## GOAL OF THE EXERCISE
As you restate the entries, keep every word intact and leave out whatever images they hold.

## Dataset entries
§
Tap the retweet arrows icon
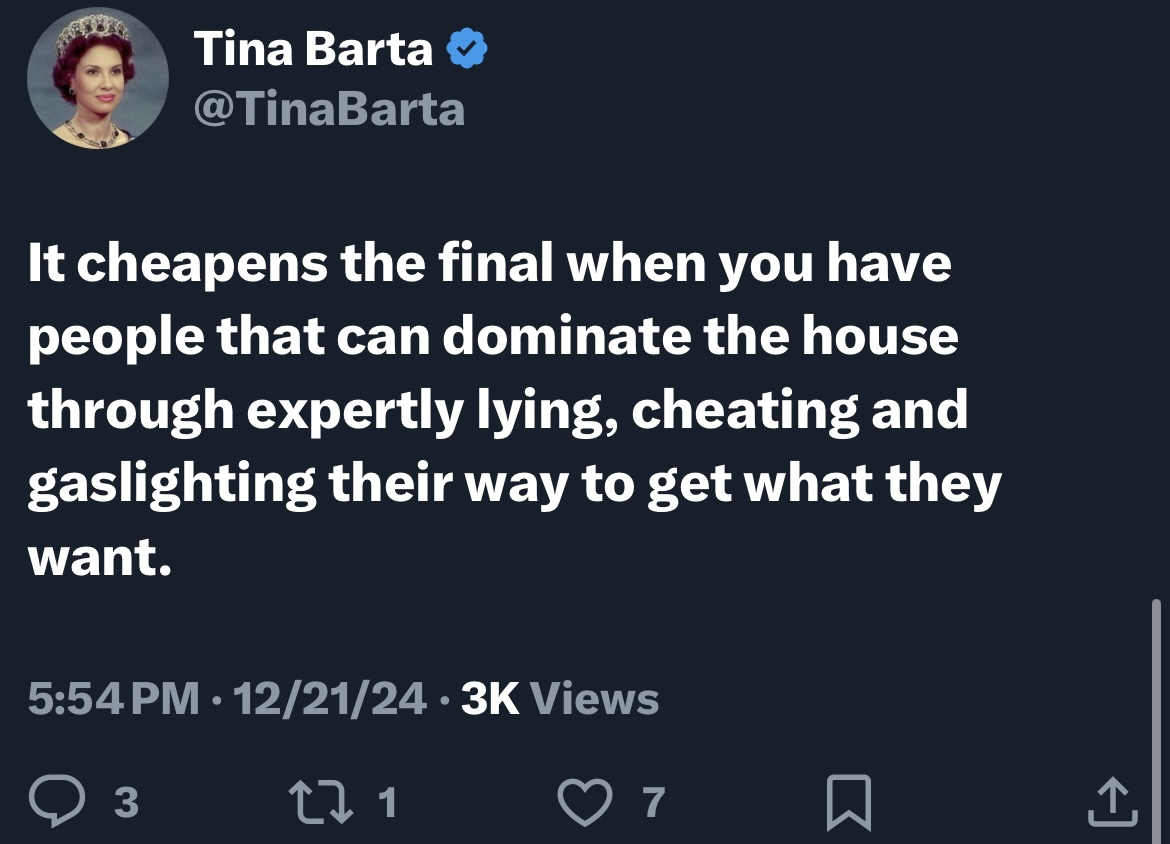 tap(321, 801)
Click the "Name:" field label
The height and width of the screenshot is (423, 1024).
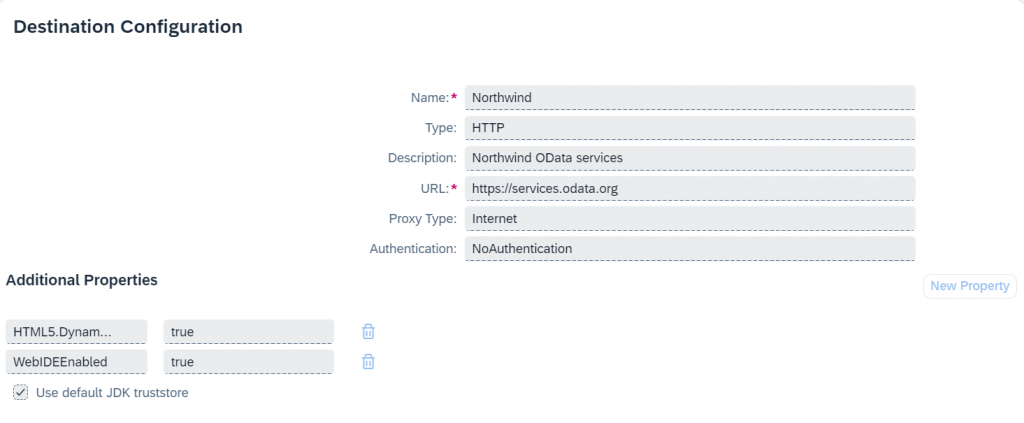pyautogui.click(x=434, y=98)
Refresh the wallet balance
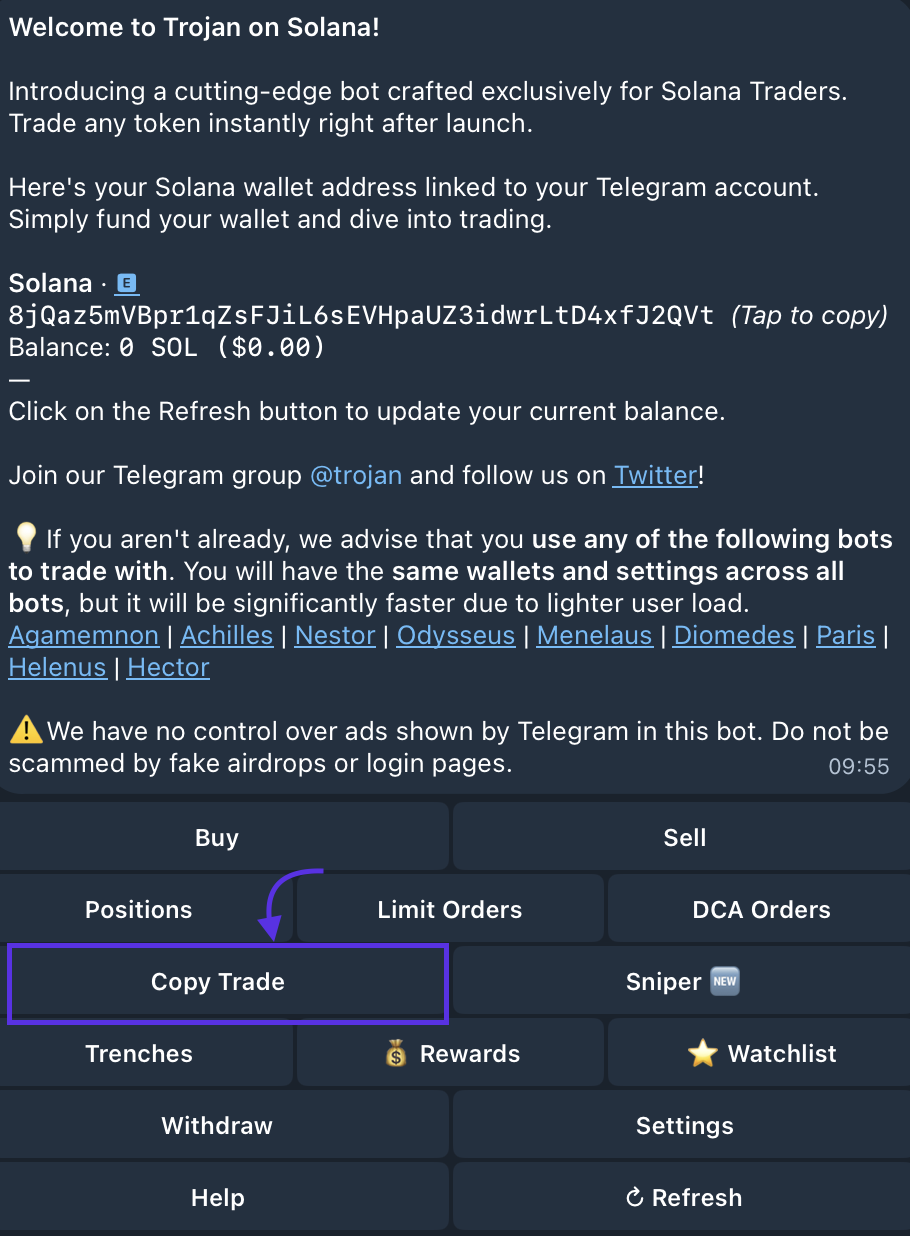 tap(684, 1198)
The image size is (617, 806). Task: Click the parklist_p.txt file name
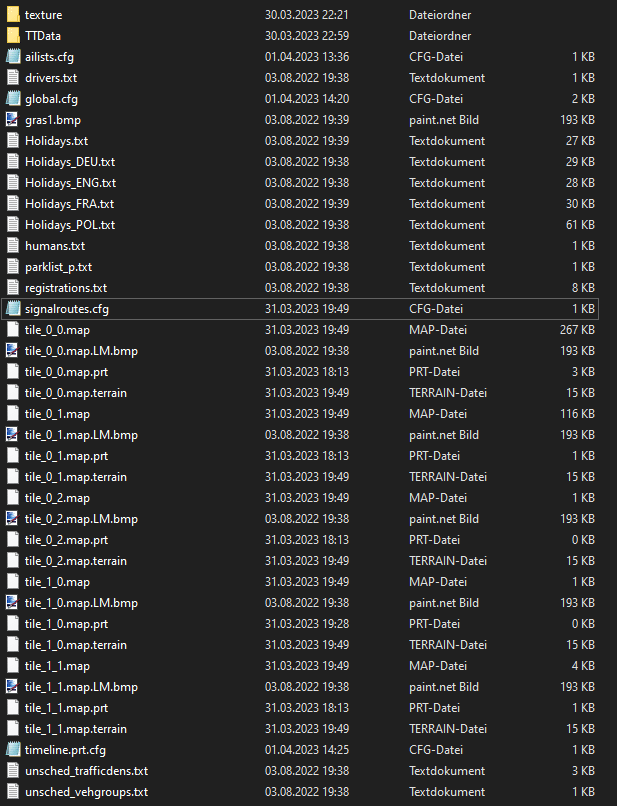coord(58,267)
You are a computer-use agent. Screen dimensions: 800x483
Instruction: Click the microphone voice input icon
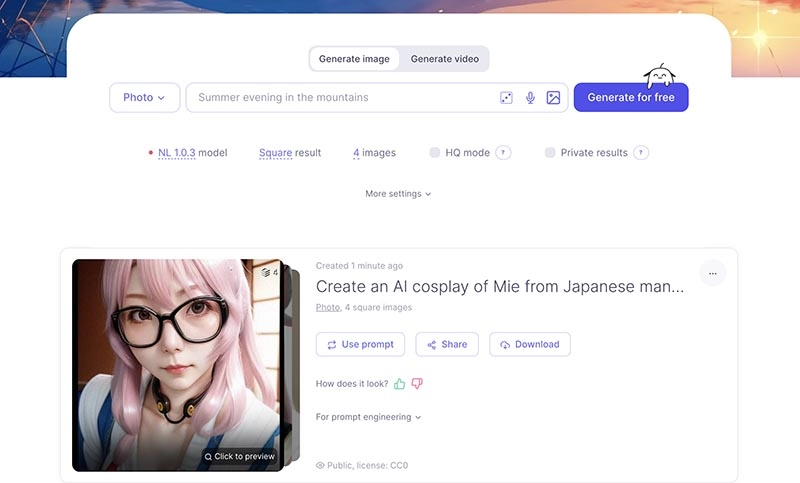[530, 98]
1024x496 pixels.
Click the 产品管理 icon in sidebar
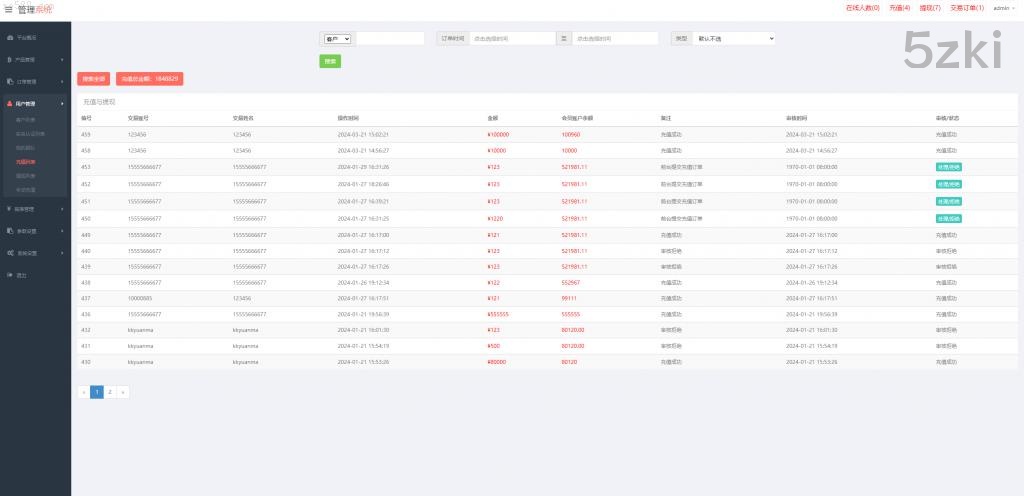[x=10, y=60]
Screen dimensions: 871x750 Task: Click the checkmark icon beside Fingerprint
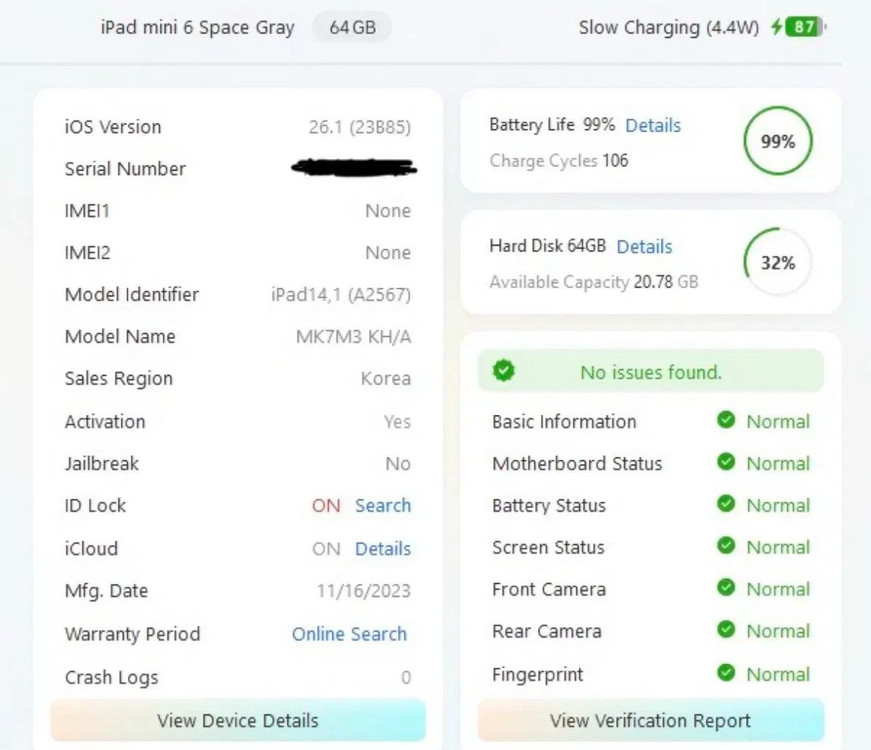click(x=727, y=674)
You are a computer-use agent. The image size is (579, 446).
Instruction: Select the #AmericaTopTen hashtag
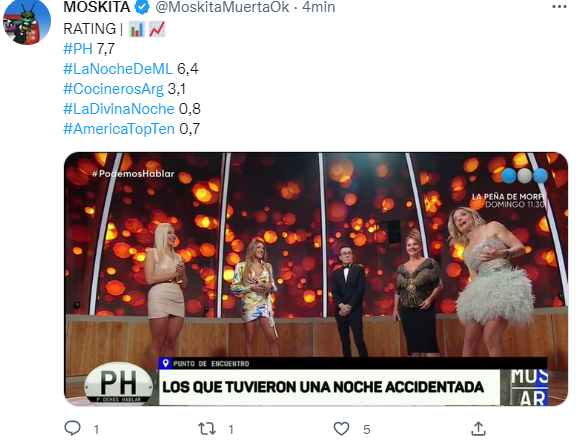pos(119,129)
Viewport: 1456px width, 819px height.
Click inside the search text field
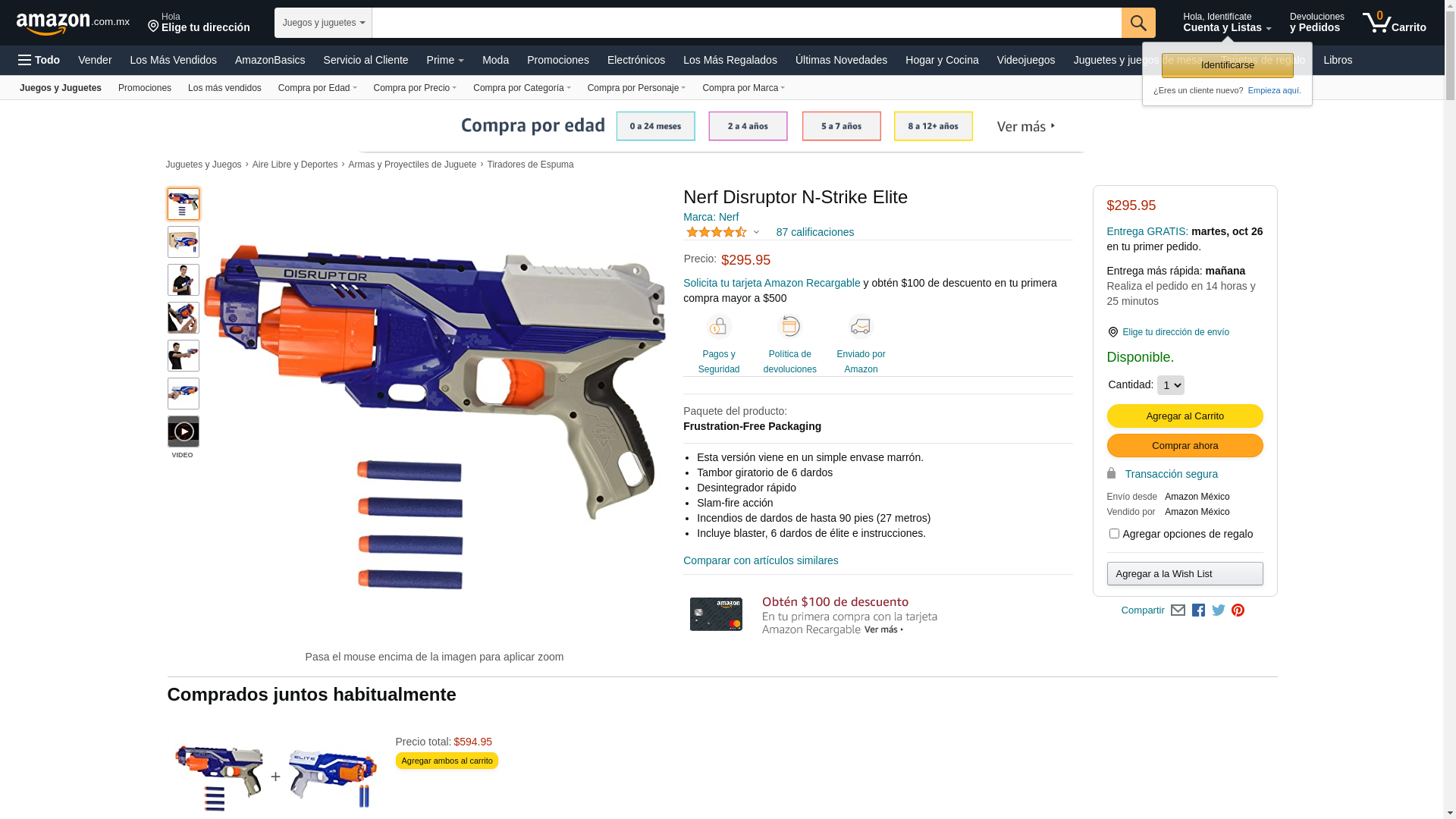coord(746,23)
§
## TASK RESULT
Tap the retweet arrows icon
 tap(321, 801)
Click the "Name:" field label
The height and width of the screenshot is (423, 1024).
pyautogui.click(x=434, y=98)
Refresh the wallet balance
 tap(684, 1198)
The image size is (617, 806). Task: Click the parklist_p.txt file name
coord(58,267)
You are a computer-use agent. Screen dimensions: 800x483
Instruction: Click the microphone voice input icon
[530, 98]
1024x496 pixels.
Click the 产品管理 icon in sidebar
[x=10, y=60]
Screen dimensions: 871x750 Task: Click the checkmark icon beside Fingerprint
click(x=727, y=674)
You are a computer-use agent. The image size is (579, 446).
Instruction: Select the #AmericaTopTen hashtag
pos(119,129)
Viewport: 1456px width, 819px height.
Click inside the search text field
coord(746,23)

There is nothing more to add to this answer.